Tuesday, August 04, 2009

Reading is hard

Reading is hard, according to Congressman Paul Hodes (D-NH).
Regarding critics who argue that lawmakers do not even read the bills they are voting on, Hodes said it’s not realistic to expect members of Congress to read every bill word-for-word, as Congress took more than 2,000 votes in the session that ended in December.

He said although he has read much of the legislation, staff summaries in many cases are thorough and accurate as to the major points. Attempting to read every word of every bill would be counterproductive, he said.

“I think you would slow down the business of Congress to a crawl and it would be hard to get done what needs to be done. It’s not necessarily the major problem with the way Congress functions.”
Slowing Congress to a crawl wouldn't be a bug, it would be a feature. How much more legislation do we need, anyway?

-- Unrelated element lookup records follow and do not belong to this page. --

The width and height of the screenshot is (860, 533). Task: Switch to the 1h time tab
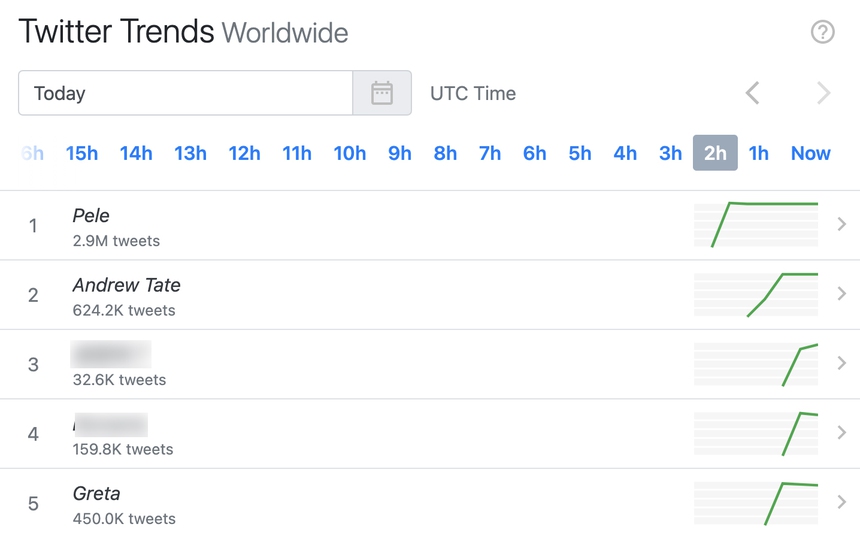point(759,153)
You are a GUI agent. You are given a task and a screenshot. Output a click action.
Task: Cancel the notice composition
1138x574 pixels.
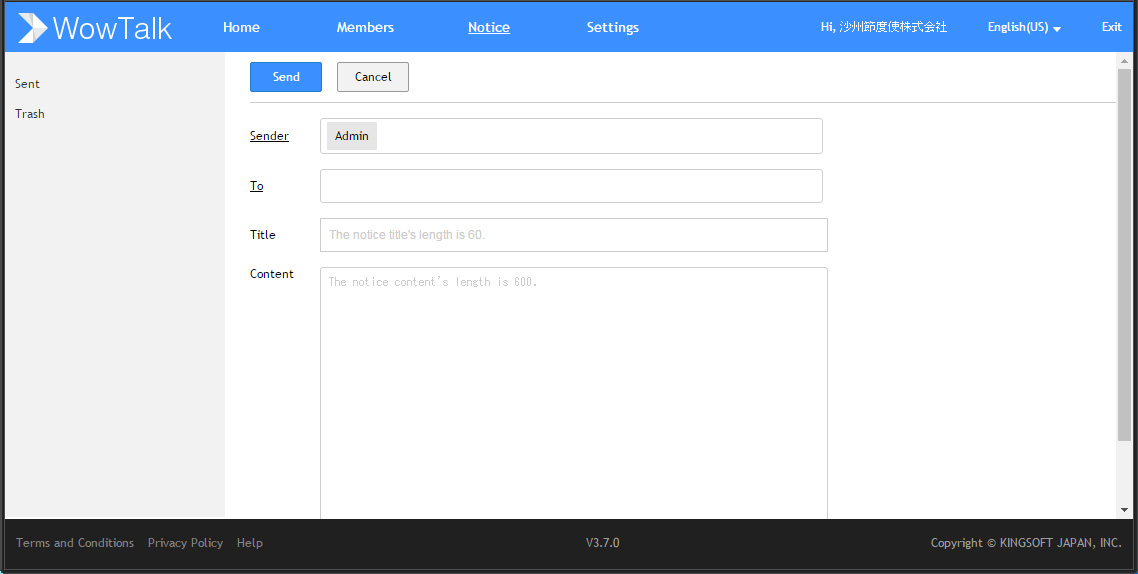point(373,77)
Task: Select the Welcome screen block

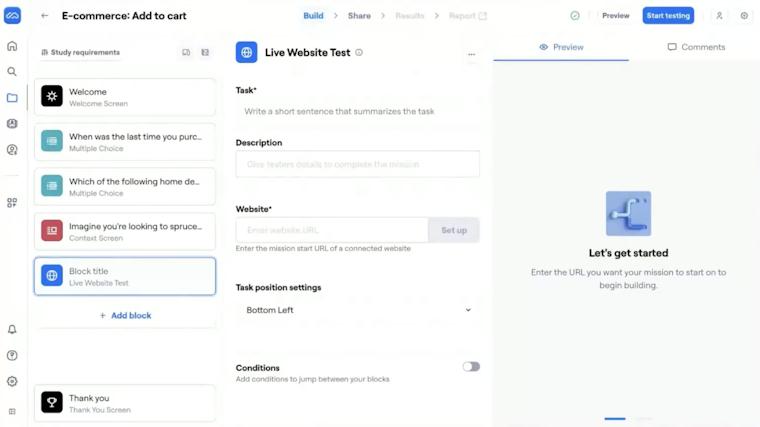Action: pyautogui.click(x=125, y=97)
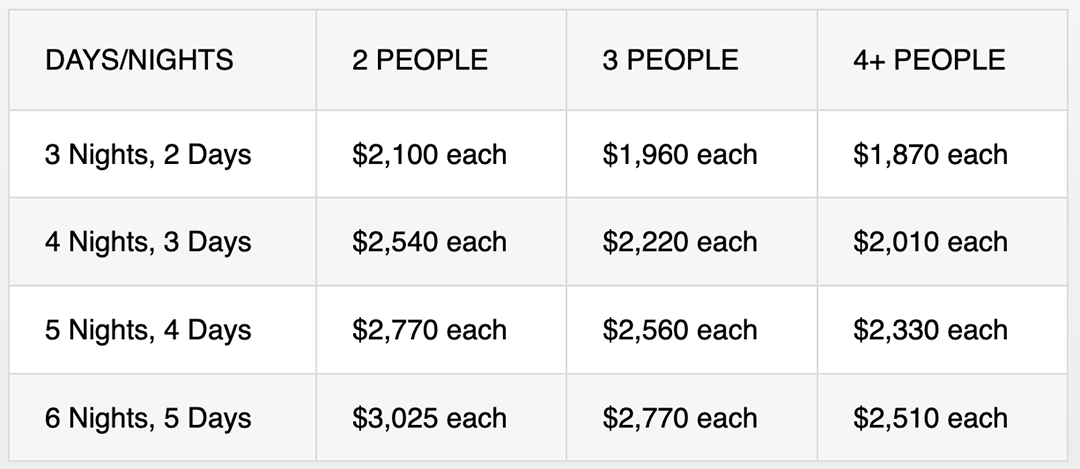Click the $1,960 each price cell

coord(680,155)
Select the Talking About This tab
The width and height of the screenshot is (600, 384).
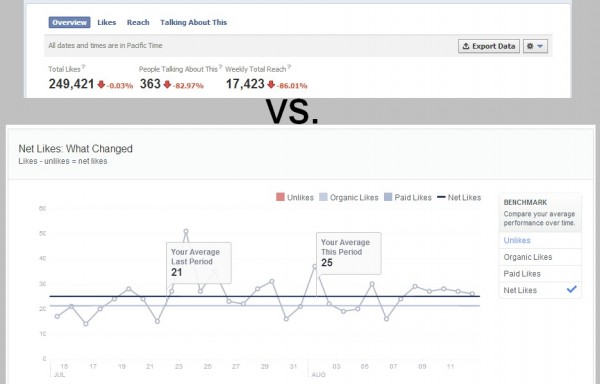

We need to run these idiots off. Reprehensible.

2 comments:

Peripatetic Engineer said...

Compare him to Joseph Cao who has made it a point to read the entire health care bill and may vote against it even though he knows it may be political suicide. This may be the only person in congress who puts the country first. Its a funny thing how immigrant Americans seem to take the Constitution more seriously than native born Americans.

Rivrdog said...

The Congressman from New Hampshire is lying to your face. In order to write an "executive summary", SOMEONE has to read the bill, then they have to write the summary. If only two or three days are allocated, even staffers couldn't read a 1,000+ page bill and write a precis on it. Maybe if an army of staffers was used, and each took only 50 pages, but then their work would have to be collected and edited, again using more time than is allowed.

The point is, we pay these reps to be DELIBERATIVE. If they are not going to DELIBERATE, they need to resign.